Tutti i motivi in questione non sono consentiti dalla legge in sede di legittimità perché sono riproduttivi di profili di censura già adeguatamente vagliati e disattesi con corretti argomenti giuridici dal giudice di merito e non sono scanditi da necessaria critica analisi delle argomentazioni poste a base della decisione impugnata e sono privi della puntuale enunciazione delle ragioni di diritto giustificanti il ricorso e dei correlati congrui riferimenti alla motivazione dell’atto impugnato (sul contenuto essenziale dell’atto d’impugnazione, in motivazione, Sez. 6 n. 8700 del 21/1/2013, Rv. 254584; Sez. U, n. 8825 del 27/10/2016, dep. 2017, COGNOME, Rv. 268822, sui motivi d’appello, ma i cui principi possono applicarsi anche al ricorso per cassazione).
Ne deriva che il proposto ricorso va dichiarato inammissibile.
● ● ●
**Requisiti del compito:** Puoi ricopiare per intero il passo sull'inammissibilità del ricorso, senza cambiare nulla?

**Dati disponibili:**
● ● ●
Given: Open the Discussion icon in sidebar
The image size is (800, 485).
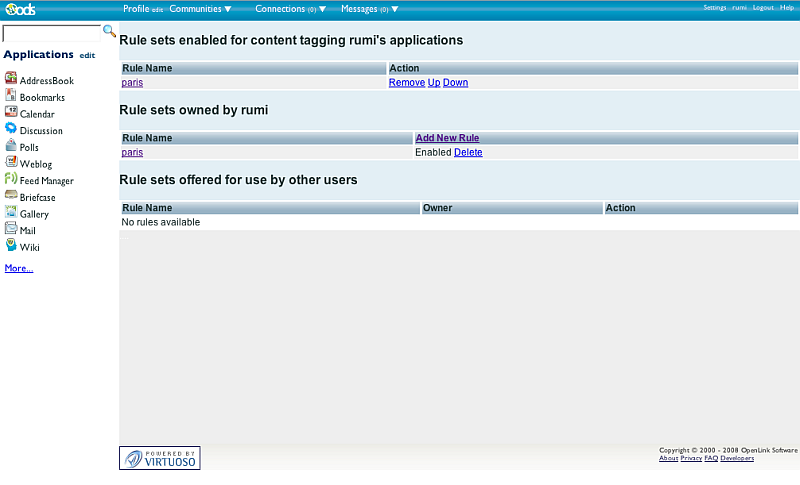Looking at the screenshot, I should [11, 129].
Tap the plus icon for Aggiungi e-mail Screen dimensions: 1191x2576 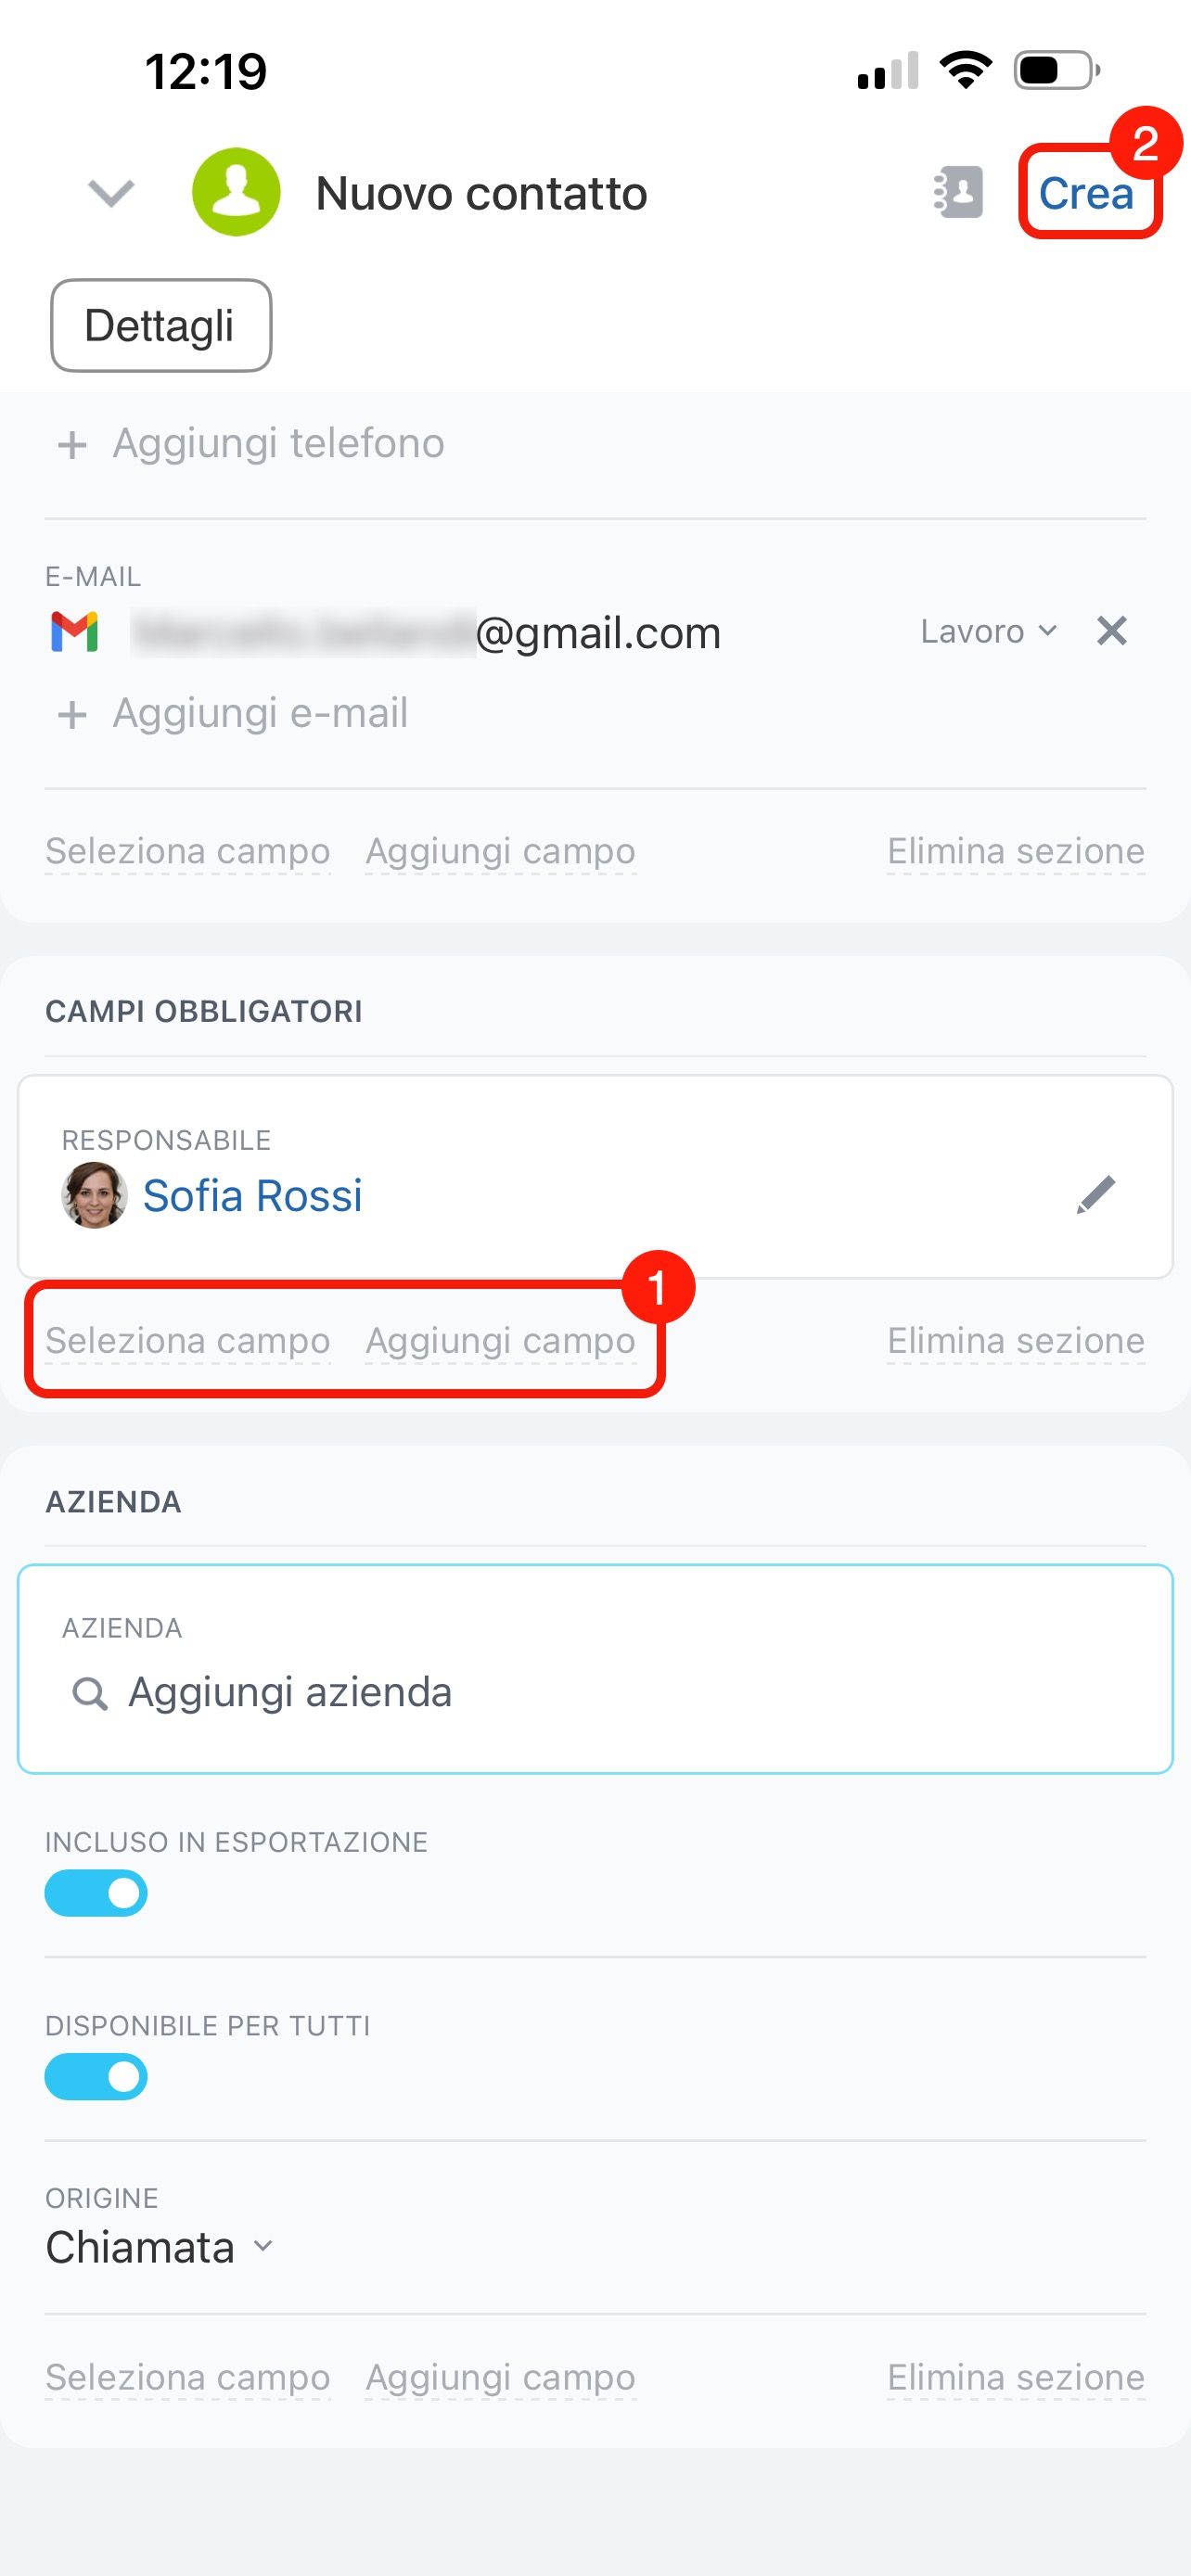[72, 715]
● ● ●
**Risultato:**
Tutti i motivi in questione non sono consentiti dalla legge in sede di legittimità perché sono riproduttivi di profili di censura già adeguatamente vagliati e disattesi con corretti argomenti giuridici dal giudice di merito e non sono scanditi da necessaria critica analisi delle argomentazioni poste a base della decisione impugnata e sono privi della puntuale enunciazione delle ragioni di diritto giustificanti il ricorso e dei correlati congrui riferimenti alla motivazione dell’atto impugnato (sul contenuto essenziale dell’atto d’impugnazione, in motivazione, Sez. 6 n. 8700 del 21/1/2013, Rv. 254584; Sez. U, n. 8825 del 27/10/2016, dep. 2017, COGNOME, Rv. 268822, sui motivi d’appello, ma i cui principi possono applicarsi anche al ricorso per cassazione).
Ne deriva che il proposto ricorso va dichiarato inammissibile.